──────── Dataset records ────────

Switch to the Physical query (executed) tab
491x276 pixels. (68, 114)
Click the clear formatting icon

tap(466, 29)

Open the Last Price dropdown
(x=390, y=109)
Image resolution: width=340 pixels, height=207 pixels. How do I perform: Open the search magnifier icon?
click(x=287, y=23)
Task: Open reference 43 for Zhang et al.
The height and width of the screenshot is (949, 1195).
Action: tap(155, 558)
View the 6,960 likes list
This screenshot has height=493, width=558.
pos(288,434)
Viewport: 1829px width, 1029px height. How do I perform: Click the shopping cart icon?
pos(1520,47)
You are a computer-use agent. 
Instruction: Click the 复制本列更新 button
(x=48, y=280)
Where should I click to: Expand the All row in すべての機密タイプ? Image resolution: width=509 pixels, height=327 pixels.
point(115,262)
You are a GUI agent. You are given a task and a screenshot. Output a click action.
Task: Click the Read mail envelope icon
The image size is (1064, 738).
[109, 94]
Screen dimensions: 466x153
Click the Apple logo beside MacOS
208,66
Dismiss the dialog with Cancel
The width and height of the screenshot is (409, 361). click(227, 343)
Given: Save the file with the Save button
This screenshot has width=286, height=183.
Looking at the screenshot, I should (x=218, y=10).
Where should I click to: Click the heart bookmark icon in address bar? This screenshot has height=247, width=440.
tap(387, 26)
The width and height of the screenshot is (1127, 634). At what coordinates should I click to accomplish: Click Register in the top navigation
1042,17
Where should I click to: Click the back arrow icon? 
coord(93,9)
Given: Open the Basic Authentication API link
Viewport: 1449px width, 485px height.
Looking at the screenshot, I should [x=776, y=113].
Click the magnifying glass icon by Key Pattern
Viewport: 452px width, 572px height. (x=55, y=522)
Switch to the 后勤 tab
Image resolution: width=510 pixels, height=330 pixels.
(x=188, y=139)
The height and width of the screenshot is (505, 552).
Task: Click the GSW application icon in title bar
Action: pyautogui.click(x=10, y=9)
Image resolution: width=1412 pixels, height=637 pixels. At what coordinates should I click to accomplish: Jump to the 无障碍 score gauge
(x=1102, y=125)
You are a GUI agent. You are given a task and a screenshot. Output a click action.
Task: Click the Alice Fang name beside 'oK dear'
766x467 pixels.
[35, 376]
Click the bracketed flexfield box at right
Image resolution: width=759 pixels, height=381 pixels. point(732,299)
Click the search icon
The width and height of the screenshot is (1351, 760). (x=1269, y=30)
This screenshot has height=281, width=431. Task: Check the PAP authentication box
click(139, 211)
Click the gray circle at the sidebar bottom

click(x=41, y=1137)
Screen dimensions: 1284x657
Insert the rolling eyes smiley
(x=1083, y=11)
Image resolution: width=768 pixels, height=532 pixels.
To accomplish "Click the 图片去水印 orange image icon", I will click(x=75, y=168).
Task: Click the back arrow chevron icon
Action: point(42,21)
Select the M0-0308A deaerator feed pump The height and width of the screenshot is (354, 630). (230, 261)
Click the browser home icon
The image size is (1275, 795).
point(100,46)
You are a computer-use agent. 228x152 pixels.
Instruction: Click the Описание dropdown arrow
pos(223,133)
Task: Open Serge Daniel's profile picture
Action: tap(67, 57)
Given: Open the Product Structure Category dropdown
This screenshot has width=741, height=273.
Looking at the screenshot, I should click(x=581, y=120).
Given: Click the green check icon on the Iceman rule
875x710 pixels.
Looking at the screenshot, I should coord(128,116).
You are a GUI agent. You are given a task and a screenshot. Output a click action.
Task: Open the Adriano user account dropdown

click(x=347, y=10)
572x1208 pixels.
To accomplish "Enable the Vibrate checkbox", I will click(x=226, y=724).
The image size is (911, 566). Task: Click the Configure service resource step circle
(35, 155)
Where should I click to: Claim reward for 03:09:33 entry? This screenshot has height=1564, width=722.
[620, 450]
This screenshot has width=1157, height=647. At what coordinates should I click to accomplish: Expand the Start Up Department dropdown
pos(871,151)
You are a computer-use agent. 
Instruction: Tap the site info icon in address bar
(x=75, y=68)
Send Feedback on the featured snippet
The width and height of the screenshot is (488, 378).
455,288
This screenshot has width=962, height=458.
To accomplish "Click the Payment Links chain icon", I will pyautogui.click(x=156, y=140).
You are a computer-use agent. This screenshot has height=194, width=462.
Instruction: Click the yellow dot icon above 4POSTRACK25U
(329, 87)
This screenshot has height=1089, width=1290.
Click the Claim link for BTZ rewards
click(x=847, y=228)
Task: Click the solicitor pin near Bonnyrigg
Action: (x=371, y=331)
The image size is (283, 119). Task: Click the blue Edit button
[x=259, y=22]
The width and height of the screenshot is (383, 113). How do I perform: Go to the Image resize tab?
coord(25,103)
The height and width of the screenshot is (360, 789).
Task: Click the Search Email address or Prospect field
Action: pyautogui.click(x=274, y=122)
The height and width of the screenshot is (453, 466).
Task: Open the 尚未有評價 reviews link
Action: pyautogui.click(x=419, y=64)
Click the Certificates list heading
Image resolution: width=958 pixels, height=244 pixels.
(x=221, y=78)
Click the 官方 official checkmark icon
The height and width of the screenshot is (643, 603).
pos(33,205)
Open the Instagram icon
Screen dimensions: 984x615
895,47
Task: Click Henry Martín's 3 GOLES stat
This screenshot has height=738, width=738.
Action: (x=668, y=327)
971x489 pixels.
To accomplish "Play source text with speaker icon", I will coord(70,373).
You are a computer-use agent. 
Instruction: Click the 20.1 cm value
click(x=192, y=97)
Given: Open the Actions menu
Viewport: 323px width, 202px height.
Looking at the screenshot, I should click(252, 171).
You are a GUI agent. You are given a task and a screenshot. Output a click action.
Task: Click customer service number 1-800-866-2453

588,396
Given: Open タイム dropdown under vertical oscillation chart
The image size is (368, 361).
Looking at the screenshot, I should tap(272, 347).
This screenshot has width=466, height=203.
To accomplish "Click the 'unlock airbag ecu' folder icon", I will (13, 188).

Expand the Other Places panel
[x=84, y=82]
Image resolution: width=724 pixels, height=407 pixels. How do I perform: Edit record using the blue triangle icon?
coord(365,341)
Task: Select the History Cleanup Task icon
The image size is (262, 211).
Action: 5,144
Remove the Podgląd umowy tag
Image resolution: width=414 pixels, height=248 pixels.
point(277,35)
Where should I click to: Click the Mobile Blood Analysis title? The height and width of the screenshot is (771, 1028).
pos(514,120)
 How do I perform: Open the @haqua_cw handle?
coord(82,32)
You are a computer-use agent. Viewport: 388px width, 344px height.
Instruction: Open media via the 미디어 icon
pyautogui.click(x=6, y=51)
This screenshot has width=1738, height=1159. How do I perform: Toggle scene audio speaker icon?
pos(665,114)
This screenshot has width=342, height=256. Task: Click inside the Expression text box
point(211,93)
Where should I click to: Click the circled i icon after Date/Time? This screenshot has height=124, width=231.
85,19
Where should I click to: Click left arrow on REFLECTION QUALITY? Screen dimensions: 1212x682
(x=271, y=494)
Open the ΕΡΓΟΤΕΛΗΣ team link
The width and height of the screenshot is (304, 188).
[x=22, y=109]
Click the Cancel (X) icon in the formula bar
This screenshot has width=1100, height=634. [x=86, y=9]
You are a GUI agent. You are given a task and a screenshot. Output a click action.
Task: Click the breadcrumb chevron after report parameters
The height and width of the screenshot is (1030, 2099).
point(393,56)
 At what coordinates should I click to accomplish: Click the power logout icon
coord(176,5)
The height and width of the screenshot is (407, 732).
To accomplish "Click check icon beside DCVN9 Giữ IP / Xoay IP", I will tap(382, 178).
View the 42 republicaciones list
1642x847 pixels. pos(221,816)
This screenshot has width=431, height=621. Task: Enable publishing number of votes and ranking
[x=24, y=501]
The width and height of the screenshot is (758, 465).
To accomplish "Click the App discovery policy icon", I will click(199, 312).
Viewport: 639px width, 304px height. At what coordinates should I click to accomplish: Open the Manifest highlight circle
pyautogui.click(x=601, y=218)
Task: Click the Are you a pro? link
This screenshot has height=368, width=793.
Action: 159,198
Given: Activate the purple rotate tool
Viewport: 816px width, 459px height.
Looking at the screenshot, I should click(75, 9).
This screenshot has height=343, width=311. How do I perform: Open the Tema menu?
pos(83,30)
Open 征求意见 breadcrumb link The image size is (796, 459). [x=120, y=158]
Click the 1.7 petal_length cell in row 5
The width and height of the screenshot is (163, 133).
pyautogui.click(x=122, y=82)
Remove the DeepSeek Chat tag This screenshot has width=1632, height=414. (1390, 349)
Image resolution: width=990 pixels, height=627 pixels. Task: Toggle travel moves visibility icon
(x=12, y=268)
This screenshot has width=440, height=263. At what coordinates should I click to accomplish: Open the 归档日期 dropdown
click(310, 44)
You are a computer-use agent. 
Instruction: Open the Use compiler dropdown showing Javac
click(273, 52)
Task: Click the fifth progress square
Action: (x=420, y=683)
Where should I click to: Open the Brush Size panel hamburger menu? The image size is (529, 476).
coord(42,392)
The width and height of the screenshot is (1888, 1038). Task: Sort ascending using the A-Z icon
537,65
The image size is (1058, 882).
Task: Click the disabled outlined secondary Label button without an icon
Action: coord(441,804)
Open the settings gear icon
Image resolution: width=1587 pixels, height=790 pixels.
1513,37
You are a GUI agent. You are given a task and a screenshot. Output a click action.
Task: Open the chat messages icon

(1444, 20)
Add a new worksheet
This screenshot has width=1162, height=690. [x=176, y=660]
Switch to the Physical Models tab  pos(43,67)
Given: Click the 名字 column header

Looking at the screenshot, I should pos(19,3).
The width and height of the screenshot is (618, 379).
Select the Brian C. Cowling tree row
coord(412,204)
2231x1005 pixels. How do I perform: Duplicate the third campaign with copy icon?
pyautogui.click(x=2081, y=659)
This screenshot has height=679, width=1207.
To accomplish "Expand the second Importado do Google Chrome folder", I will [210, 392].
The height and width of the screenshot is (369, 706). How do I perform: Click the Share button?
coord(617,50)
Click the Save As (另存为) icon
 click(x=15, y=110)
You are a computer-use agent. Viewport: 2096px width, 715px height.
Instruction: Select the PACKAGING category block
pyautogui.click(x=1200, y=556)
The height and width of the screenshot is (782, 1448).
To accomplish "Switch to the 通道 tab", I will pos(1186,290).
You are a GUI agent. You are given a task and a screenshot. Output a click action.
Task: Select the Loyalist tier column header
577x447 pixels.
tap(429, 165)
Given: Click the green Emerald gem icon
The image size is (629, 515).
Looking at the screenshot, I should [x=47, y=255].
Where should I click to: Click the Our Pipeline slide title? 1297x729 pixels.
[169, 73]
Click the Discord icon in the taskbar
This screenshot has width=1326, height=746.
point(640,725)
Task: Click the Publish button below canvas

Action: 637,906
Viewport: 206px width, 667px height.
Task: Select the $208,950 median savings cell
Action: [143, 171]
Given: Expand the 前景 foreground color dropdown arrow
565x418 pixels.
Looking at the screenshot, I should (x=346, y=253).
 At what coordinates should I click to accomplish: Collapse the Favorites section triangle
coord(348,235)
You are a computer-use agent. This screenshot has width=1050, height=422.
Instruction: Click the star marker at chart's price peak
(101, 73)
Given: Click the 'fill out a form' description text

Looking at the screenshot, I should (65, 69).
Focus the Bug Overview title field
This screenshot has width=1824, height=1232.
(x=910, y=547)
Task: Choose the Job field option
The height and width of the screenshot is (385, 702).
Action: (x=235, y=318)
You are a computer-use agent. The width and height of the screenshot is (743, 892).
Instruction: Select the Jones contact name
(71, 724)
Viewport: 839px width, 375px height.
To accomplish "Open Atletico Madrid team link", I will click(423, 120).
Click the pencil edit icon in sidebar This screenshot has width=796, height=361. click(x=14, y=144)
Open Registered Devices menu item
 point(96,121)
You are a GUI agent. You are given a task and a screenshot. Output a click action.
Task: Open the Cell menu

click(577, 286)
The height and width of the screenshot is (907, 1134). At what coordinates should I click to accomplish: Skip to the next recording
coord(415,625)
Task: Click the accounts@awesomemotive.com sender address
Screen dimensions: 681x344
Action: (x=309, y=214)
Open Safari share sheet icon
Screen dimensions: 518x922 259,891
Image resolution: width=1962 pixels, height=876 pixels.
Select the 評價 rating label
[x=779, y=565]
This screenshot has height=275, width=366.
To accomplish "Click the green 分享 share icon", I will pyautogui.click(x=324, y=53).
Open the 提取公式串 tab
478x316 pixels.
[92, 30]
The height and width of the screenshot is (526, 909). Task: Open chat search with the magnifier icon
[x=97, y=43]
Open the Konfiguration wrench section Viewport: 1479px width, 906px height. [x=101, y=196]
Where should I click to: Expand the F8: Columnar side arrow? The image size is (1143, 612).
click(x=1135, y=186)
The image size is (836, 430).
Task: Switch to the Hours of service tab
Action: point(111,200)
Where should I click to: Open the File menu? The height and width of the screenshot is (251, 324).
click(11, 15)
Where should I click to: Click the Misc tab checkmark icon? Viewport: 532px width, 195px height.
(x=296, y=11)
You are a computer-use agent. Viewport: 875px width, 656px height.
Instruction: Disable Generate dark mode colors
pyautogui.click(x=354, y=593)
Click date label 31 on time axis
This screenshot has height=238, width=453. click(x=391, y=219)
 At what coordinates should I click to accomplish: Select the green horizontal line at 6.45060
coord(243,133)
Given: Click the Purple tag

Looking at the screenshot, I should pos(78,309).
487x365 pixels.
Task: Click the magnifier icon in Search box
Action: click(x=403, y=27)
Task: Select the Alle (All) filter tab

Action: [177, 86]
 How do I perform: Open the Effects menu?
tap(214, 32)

────────

» Your goal:
Reproduce verbatim the lines of the material starting at the line containing "Open the Instagram icon" and ending at the line containing "Looking at the screenshot, I should click(252, 171).", both included.

» Reply to the exercise:
Open the Instagram icon
Screen dimensions: 984x615
895,47
Task: Click Henry Martín's 3 GOLES stat
This screenshot has height=738, width=738.
Action: (x=668, y=327)
971x489 pixels.
To accomplish "Play source text with speaker icon", I will coord(70,373).
You are a computer-use agent. 
Instruction: Click the 20.1 cm value
click(x=192, y=97)
Given: Open the Actions menu
Viewport: 323px width, 202px height.
Looking at the screenshot, I should click(252, 171).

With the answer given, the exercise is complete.